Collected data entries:

+ + + + +

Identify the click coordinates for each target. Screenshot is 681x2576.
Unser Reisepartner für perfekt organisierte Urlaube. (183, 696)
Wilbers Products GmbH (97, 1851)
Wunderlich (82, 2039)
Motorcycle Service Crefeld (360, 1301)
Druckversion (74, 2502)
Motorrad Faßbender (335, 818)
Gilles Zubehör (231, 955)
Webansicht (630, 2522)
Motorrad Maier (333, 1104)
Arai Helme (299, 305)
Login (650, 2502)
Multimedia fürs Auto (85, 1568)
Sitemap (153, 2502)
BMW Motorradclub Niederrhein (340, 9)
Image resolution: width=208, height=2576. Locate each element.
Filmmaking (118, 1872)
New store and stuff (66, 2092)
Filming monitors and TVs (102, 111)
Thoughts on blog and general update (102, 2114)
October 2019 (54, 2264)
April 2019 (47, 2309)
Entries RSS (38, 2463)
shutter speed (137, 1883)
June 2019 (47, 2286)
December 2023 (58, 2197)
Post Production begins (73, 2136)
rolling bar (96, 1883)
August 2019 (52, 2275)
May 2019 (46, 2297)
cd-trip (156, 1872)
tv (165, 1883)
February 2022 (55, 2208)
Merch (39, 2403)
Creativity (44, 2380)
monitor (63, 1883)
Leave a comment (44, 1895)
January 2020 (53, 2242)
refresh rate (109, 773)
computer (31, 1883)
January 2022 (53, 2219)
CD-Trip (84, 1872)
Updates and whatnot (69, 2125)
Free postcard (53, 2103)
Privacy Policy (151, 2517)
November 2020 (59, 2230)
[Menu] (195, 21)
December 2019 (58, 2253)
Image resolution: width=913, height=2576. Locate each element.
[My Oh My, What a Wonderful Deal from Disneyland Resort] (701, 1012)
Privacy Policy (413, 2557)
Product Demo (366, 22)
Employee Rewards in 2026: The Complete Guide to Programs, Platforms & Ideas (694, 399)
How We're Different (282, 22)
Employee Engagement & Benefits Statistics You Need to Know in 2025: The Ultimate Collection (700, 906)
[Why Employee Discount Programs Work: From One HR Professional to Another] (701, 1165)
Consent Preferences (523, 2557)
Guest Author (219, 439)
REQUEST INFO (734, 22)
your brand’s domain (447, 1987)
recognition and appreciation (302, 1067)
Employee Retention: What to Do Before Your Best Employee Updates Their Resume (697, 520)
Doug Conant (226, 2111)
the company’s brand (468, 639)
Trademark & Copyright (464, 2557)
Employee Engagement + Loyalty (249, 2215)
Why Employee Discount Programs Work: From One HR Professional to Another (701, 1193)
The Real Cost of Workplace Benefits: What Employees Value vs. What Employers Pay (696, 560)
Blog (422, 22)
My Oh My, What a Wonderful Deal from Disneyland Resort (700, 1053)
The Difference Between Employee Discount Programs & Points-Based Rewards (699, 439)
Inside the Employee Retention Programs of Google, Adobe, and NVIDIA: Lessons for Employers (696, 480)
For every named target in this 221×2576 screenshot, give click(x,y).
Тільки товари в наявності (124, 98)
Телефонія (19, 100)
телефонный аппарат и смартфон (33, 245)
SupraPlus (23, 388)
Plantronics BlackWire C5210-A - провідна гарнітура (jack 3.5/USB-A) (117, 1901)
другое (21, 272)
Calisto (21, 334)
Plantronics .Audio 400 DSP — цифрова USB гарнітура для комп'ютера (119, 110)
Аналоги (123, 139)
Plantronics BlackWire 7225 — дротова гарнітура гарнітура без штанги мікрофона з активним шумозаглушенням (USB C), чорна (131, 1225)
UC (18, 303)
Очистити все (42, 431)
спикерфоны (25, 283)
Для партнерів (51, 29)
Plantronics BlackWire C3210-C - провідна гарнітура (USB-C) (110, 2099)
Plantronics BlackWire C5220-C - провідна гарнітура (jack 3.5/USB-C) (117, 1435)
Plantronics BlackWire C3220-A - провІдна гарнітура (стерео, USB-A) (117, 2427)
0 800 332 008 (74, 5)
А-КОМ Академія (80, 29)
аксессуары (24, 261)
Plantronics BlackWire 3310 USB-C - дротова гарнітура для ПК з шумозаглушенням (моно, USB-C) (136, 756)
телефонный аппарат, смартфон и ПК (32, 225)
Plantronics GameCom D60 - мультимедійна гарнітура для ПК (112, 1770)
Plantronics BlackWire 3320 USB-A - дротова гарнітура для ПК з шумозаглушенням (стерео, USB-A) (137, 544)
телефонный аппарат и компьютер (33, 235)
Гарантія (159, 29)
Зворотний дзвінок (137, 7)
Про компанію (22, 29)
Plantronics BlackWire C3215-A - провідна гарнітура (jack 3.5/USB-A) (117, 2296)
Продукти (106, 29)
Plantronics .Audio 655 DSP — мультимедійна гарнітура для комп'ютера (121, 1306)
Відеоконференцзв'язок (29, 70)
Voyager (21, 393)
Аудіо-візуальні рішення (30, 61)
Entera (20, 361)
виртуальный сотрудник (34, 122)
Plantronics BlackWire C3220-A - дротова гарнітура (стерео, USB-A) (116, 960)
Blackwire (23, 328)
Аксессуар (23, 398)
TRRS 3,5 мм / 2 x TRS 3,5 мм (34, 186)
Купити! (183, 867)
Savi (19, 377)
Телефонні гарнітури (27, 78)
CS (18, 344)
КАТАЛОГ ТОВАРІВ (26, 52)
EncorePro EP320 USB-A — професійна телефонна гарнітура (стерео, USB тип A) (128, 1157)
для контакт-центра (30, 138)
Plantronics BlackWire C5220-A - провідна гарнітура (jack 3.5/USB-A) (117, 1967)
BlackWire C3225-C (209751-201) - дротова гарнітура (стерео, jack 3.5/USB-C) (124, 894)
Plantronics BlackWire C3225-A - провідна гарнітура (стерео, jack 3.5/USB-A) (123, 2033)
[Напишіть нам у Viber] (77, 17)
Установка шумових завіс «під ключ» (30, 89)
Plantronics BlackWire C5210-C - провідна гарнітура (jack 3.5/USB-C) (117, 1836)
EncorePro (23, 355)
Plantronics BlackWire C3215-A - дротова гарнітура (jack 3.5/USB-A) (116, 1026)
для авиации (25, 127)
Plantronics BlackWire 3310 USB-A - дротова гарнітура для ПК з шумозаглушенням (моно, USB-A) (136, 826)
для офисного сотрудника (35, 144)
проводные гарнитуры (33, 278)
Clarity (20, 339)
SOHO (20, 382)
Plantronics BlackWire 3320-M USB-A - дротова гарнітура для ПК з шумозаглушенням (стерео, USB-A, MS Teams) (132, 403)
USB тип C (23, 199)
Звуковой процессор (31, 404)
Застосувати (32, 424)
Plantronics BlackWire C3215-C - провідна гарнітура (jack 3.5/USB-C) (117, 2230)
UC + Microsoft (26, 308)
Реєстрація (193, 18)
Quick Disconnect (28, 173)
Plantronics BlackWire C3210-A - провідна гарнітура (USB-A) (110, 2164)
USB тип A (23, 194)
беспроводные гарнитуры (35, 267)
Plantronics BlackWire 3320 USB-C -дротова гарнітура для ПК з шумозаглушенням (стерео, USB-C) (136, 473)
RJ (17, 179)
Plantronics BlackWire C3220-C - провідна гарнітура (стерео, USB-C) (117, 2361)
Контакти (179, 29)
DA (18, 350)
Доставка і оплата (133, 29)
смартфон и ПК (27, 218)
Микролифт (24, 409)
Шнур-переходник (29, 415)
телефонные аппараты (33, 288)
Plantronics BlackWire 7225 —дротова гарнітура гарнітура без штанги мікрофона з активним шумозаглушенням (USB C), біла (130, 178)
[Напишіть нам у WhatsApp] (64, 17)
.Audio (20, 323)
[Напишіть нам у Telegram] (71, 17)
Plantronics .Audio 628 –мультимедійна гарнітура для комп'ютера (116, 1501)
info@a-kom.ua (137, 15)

+ + + + +

- _Task to carry out_:
Copy every record once more, exactly as given.

- _Solution for this exercise_:
Identify the click coordinates for each target. Screenshot is 681x2576.
Unser Reisepartner für perfekt organisierte Urlaube. (183, 696)
Wilbers Products GmbH (97, 1851)
Wunderlich (82, 2039)
Motorcycle Service Crefeld (360, 1301)
Druckversion (74, 2502)
Motorrad Faßbender (335, 818)
Gilles Zubehör (231, 955)
Webansicht (630, 2522)
Motorrad Maier (333, 1104)
Arai Helme (299, 305)
Login (650, 2502)
Multimedia fürs Auto (85, 1568)
Sitemap (153, 2502)
BMW Motorradclub Niederrhein (340, 9)
Image resolution: width=208, height=2576. Locate each element.
Filmmaking (118, 1872)
New store and stuff (66, 2092)
Filming monitors and TVs (102, 111)
Thoughts on blog and general update (102, 2114)
October 2019 (54, 2264)
April 2019 (47, 2309)
Entries RSS (38, 2463)
shutter speed (137, 1883)
June 2019 (47, 2286)
December 2023 (58, 2197)
Post Production begins (73, 2136)
rolling bar (96, 1883)
August 2019 (52, 2275)
May 2019 (46, 2297)
cd-trip (156, 1872)
tv (165, 1883)
February 2022 (55, 2208)
Merch (39, 2403)
Creativity (44, 2380)
monitor (63, 1883)
Leave a comment (44, 1895)
January 2020 (53, 2242)
refresh rate (109, 773)
computer (31, 1883)
January 2022 (53, 2219)
CD-Trip (84, 1872)
Updates and whatnot (69, 2125)
Free postcard (53, 2103)
Privacy Policy (151, 2517)
November 2020 (59, 2230)
[Menu] (195, 21)
December 2019 (58, 2253)
Image resolution: width=913, height=2576. Locate each element.
[My Oh My, What a Wonderful Deal from Disneyland Resort] (701, 1012)
Privacy Policy (413, 2557)
Product Demo (366, 22)
Employee Rewards in 2026: The Complete Guide to Programs, Platforms & Ideas (694, 399)
How We're Different (282, 22)
Employee Engagement & Benefits Statistics You Need to Know in 2025: The Ultimate Collection (700, 906)
[Why Employee Discount Programs Work: From One HR Professional to Another] (701, 1165)
Consent Preferences (523, 2557)
Guest Author (219, 439)
REQUEST INFO (734, 22)
your brand’s domain (447, 1987)
recognition and appreciation (302, 1067)
Employee Retention: What to Do Before Your Best Employee Updates Their Resume (697, 520)
Doug Conant (226, 2111)
the company’s brand (468, 639)
Trademark & Copyright (464, 2557)
Employee Engagement + Loyalty (249, 2215)
Why Employee Discount Programs Work: From One HR Professional to Another (701, 1193)
The Real Cost of Workplace Benefits: What Employees Value vs. What Employers Pay (696, 560)
Blog (422, 22)
My Oh My, What a Wonderful Deal from Disneyland Resort (700, 1053)
The Difference Between Employee Discount Programs & Points-Based Rewards (699, 439)
Inside the Employee Retention Programs of Google, Adobe, and NVIDIA: Lessons for Employers (696, 480)
For every named target in this 221×2576 screenshot, give click(x,y).
Тільки товари в наявності (124, 98)
Телефонія (19, 100)
телефонный аппарат и смартфон (33, 245)
SupraPlus (23, 388)
Plantronics BlackWire C5210-A - провідна гарнітура (jack 3.5/USB-A) (117, 1901)
другое (21, 272)
Calisto (21, 334)
Plantronics .Audio 400 DSP — цифрова USB гарнітура для комп'ютера (119, 110)
Аналоги (123, 139)
Plantronics BlackWire 7225 — дротова гарнітура гарнітура без штанги мікрофона з активним шумозаглушенням (USB C), чорна (131, 1225)
UC (18, 303)
Очистити все (42, 431)
спикерфоны (25, 283)
Для партнерів (51, 29)
Plantronics BlackWire C3210-C - провідна гарнітура (USB-C) (110, 2099)
Plantronics BlackWire C5220-C - провідна гарнітура (jack 3.5/USB-C) (117, 1435)
Plantronics BlackWire C3220-A - провІдна гарнітура (стерео, USB-A) (117, 2427)
0 800 332 008 (74, 5)
А-КОМ Академія (80, 29)
аксессуары (24, 261)
Plantronics BlackWire 3310 USB-C - дротова гарнітура для ПК з шумозаглушенням (моно, USB-C) (136, 756)
телефонный аппарат, смартфон и ПК (32, 225)
Plantronics GameCom D60 - мультимедійна гарнітура для ПК (112, 1770)
Plantronics BlackWire 3320 USB-A - дротова гарнітура для ПК з шумозаглушенням (стерео, USB-A) (137, 544)
телефонный аппарат и компьютер (33, 235)
Гарантія (159, 29)
Зворотний дзвінок (137, 7)
Про компанію (22, 29)
Plantronics BlackWire C3215-A - провідна гарнітура (jack 3.5/USB-A) (117, 2296)
Продукти (106, 29)
Plantronics .Audio 655 DSP — мультимедійна гарнітура для комп'ютера (121, 1306)
Відеоконференцзв'язок (29, 70)
Voyager (21, 393)
Аудіо-візуальні рішення (30, 61)
Entera (20, 361)
виртуальный сотрудник (34, 122)
Plantronics BlackWire C3220-A - дротова гарнітура (стерео, USB-A) (116, 960)
Blackwire (23, 328)
Аксессуар (23, 398)
TRRS 3,5 мм / 2 x TRS 3,5 мм (34, 186)
Купити! (183, 867)
Savi (19, 377)
Телефонні гарнітури (27, 78)
CS (18, 344)
КАТАЛОГ ТОВАРІВ (26, 52)
EncorePro EP320 USB-A — професійна телефонна гарнітура (стерео, USB тип A) (128, 1157)
для контакт-центра (30, 138)
Plantronics BlackWire C5220-A - провідна гарнітура (jack 3.5/USB-A) (117, 1967)
BlackWire C3225-C (209751-201) - дротова гарнітура (стерео, jack 3.5/USB-C) (124, 894)
Plantronics BlackWire C3225-A - провідна гарнітура (стерео, jack 3.5/USB-A) (123, 2033)
[Напишіть нам у Viber] (77, 17)
Установка шумових завіс «під ключ» (30, 89)
Plantronics BlackWire C5210-C - провідна гарнітура (jack 3.5/USB-C) (117, 1836)
EncorePro (23, 355)
Plantronics BlackWire C3215-A - дротова гарнітура (jack 3.5/USB-A) (116, 1026)
для авиации (25, 127)
Plantronics BlackWire 3310 USB-A - дротова гарнітура для ПК з шумозаглушенням (моно, USB-A) (136, 826)
для офисного сотрудника (35, 144)
проводные гарнитуры (33, 278)
Clarity (20, 339)
SOHO (20, 382)
Plantronics BlackWire 3320-M USB-A - дротова гарнітура для ПК з шумозаглушенням (стерео, USB-A, MS Teams) (132, 403)
USB тип C (23, 199)
Звуковой процессор (31, 404)
Застосувати (32, 424)
Plantronics BlackWire C3215-C - провідна гарнітура (jack 3.5/USB-C) (117, 2230)
UC + Microsoft (26, 308)
Реєстрація (193, 18)
Quick Disconnect (28, 173)
Plantronics BlackWire C3210-A - провідна гарнітура (USB-A) (110, 2164)
USB тип A (23, 194)
беспроводные гарнитуры (35, 267)
Plantronics BlackWire 3320 USB-C -дротова гарнітура для ПК з шумозаглушенням (стерео, USB-C) (136, 473)
RJ (17, 179)
Plantronics BlackWire C3220-C - провідна гарнітура (стерео, USB-C) (117, 2361)
Контакти (179, 29)
DA (18, 350)
Доставка і оплата (133, 29)
смартфон и ПК (27, 218)
Микролифт (24, 409)
Шнур-переходник (29, 415)
телефонные аппараты (33, 288)
Plantronics BlackWire 7225 —дротова гарнітура гарнітура без штанги мікрофона з активним шумозаглушенням (USB C), біла (130, 178)
[Напишіть нам у WhatsApp] (64, 17)
.Audio (20, 323)
[Напишіть нам у Telegram] (71, 17)
Plantronics .Audio 628 –мультимедійна гарнітура для комп'ютера (116, 1501)
info@a-kom.ua (137, 15)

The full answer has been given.